= Johann Jakob Walther (composer) =

German violinist and composer

Johann Jakob Walther (1650 - 2 November 1717) was a German violinist and composer.

==Life==
All the known facts of his life and activity are from the Musikalischen Lexikon by Johann Gottfried Walther (Johann Sebastian Bach's cousin), a dictionary which first appeared in 1732. J. J. Walther was born in Witterda bei Erfurt. Between 1670 and 1674 he is said to have remained a violinist in the orchestra of Cosimo III of the Medicis in Florence. From 1674 he was concertmaster at the court of Dresden. After the death of his patron in 1680 he became the Italian secretary at the elector's court in Mainz and was ordained a canon. He died in Mainz.

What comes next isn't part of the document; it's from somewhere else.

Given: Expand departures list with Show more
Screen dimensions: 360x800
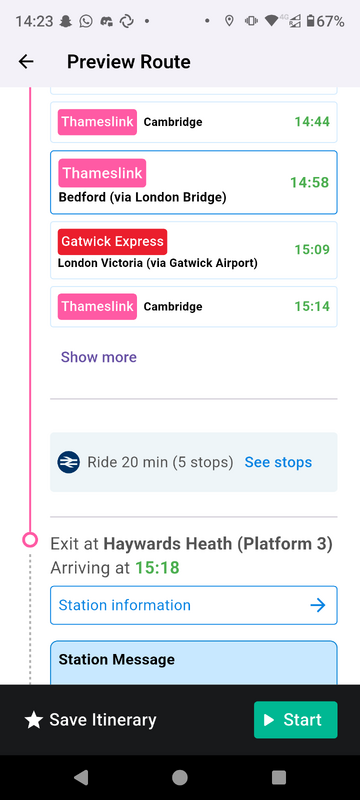Looking at the screenshot, I should coord(98,357).
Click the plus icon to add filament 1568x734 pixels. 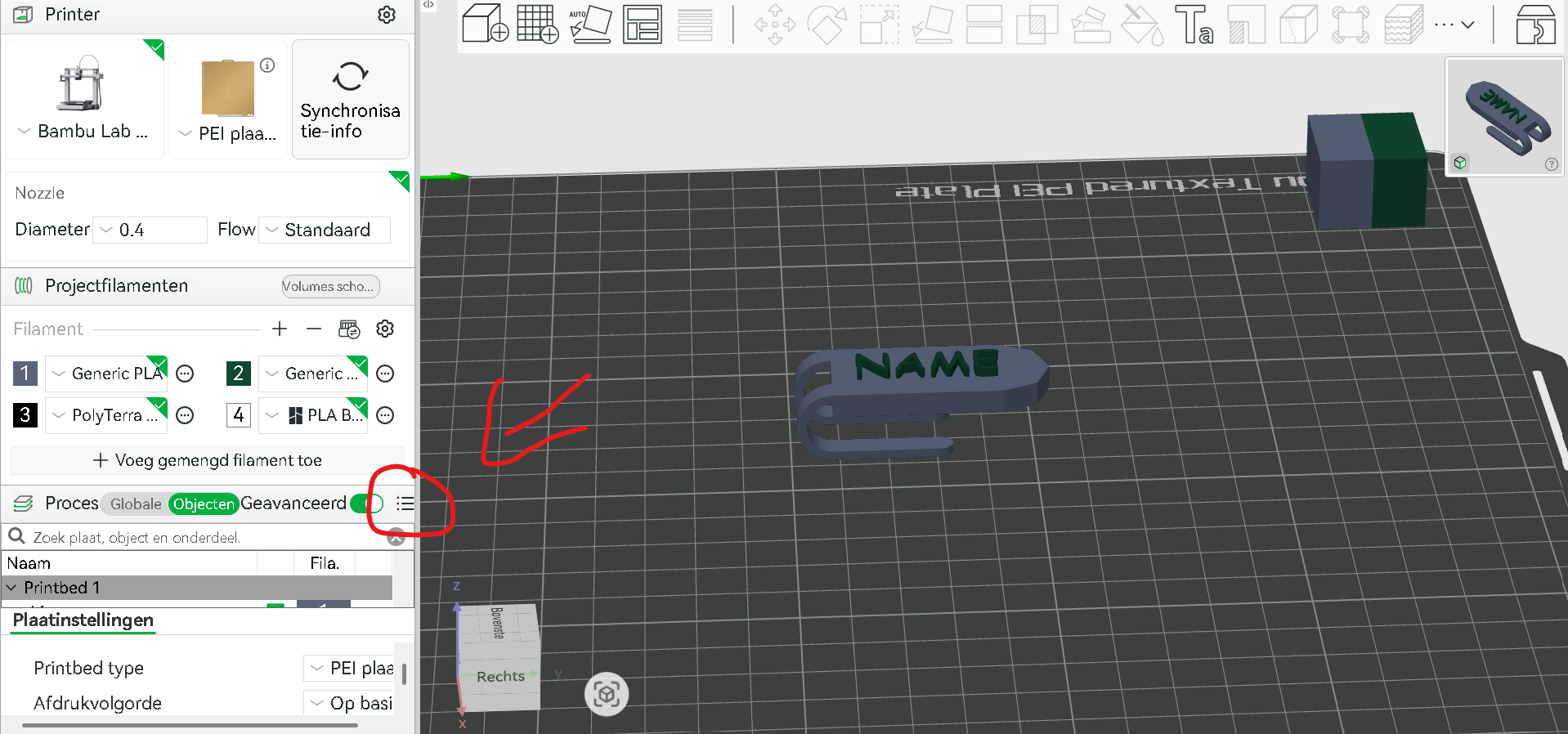click(280, 329)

Alongside Biber and Westhoff, J. J. Walther is one of the most significant German violinists of the 17th century. Besides a virtuoso technique including doublestops and arpeggios, his works display a wealth of formal devices, especially in the treatment of ostinato variations.

==Works==
40 compositions are known, contained in two volumes:

1. Scherzi da Violino solo con il basso continuo, published in 1676. This cycle anticipates Paganini's technique in that it contains pizzicato harp imitations while the bow imitates nightingale song.
2. Hortulus chelicus published in 1688 (in the second printing of 1694 with the new title Wohlgepflanzter Violinischer Lustgarten). In the foreword, Walther expresses his confidence that this self-published volume will enjoy the same success as its predecessor. It contains 28 pieces and is more varied than the other collection.